*** Opening EXTRACTED DATA ***

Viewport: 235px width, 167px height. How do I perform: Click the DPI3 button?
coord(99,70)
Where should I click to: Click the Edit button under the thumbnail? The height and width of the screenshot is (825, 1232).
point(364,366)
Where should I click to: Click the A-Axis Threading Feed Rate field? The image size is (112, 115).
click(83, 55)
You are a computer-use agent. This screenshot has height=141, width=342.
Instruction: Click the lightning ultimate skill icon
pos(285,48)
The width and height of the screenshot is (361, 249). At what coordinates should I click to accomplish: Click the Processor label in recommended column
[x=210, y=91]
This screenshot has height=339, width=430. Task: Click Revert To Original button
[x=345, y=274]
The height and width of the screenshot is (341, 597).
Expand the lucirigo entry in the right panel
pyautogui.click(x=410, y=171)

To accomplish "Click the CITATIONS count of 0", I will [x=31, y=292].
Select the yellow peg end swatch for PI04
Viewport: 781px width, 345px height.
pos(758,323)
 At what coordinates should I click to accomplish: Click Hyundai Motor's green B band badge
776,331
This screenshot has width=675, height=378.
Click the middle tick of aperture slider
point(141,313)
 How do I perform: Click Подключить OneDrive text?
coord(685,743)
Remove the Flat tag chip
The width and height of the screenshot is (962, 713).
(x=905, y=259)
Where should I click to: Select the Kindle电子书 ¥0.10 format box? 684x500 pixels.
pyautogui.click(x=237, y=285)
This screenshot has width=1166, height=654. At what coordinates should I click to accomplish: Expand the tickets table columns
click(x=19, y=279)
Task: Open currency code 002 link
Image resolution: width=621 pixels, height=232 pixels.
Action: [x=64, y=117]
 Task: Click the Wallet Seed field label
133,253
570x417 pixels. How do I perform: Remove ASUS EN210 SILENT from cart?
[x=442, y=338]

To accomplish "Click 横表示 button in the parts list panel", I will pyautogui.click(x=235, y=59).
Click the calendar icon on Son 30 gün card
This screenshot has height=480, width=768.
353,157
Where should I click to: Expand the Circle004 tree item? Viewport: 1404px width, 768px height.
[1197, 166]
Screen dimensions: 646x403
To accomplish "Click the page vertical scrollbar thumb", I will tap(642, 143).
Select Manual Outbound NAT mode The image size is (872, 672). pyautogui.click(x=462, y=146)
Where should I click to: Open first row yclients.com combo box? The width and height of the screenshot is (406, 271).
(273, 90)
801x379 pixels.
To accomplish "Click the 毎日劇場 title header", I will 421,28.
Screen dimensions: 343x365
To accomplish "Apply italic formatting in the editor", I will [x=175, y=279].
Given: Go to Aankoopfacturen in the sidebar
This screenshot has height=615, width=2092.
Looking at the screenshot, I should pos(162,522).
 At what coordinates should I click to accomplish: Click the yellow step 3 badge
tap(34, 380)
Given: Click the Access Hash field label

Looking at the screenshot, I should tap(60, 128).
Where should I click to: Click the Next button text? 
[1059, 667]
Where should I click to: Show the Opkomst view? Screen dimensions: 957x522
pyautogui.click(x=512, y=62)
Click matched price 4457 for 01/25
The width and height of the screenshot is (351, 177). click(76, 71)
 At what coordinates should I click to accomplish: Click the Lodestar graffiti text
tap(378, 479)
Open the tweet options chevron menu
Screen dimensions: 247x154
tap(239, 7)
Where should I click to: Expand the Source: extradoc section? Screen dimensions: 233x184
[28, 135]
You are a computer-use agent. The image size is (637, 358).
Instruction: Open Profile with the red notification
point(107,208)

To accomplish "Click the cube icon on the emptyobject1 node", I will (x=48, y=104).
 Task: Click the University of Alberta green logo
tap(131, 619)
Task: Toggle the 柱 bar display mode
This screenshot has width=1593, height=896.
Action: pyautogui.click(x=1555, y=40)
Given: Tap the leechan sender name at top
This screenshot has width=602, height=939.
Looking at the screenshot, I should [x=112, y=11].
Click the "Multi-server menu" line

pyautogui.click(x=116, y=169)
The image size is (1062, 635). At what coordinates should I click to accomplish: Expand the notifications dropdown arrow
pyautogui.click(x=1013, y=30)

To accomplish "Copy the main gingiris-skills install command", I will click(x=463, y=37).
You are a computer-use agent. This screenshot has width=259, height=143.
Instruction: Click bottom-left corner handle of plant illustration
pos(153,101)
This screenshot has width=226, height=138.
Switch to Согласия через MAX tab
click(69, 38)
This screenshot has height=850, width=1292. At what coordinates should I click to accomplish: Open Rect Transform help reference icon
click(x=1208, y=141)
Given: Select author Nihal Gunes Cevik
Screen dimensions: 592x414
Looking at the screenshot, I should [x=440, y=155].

*** Closing EXTRACTED DATA ***

# ACTION ITEM
Out of the data above, set down the lines from the one with "570x417 pixels. How" to the one with "Task: Toggle the 柱 bar display mode", both included, exactly as written and with no additions.

# REPLY
570x417 pixels. How do I perform: Remove ASUS EN210 SILENT from cart?
[x=442, y=338]

To accomplish "Click 横表示 button in the parts list panel", I will pyautogui.click(x=235, y=59).
Click the calendar icon on Son 30 gün card
This screenshot has height=480, width=768.
353,157
Where should I click to: Expand the Circle004 tree item? Viewport: 1404px width, 768px height.
[1197, 166]
Screen dimensions: 646x403
To accomplish "Click the page vertical scrollbar thumb", I will tap(642, 143).
Select Manual Outbound NAT mode The image size is (872, 672). pyautogui.click(x=462, y=146)
Where should I click to: Open first row yclients.com combo box? The width and height of the screenshot is (406, 271).
(273, 90)
801x379 pixels.
To accomplish "Click the 毎日劇場 title header", I will 421,28.
Screen dimensions: 343x365
To accomplish "Apply italic formatting in the editor", I will [x=175, y=279].
Given: Go to Aankoopfacturen in the sidebar
This screenshot has height=615, width=2092.
Looking at the screenshot, I should pos(162,522).
 At what coordinates should I click to accomplish: Click the yellow step 3 badge
tap(34, 380)
Given: Click the Access Hash field label

Looking at the screenshot, I should tap(60, 128).
Where should I click to: Click the Next button text? 
[1059, 667]
Where should I click to: Show the Opkomst view? Screen dimensions: 957x522
pyautogui.click(x=512, y=62)
Click matched price 4457 for 01/25
The width and height of the screenshot is (351, 177). click(76, 71)
 At what coordinates should I click to accomplish: Click the Lodestar graffiti text
tap(378, 479)
Open the tweet options chevron menu
Screen dimensions: 247x154
tap(239, 7)
Where should I click to: Expand the Source: extradoc section? Screen dimensions: 233x184
[28, 135]
You are a computer-use agent. The image size is (637, 358).
Instruction: Open Profile with the red notification
point(107,208)

To accomplish "Click the cube icon on the emptyobject1 node", I will (x=48, y=104).
 Task: Click the University of Alberta green logo
tap(131, 619)
Task: Toggle the 柱 bar display mode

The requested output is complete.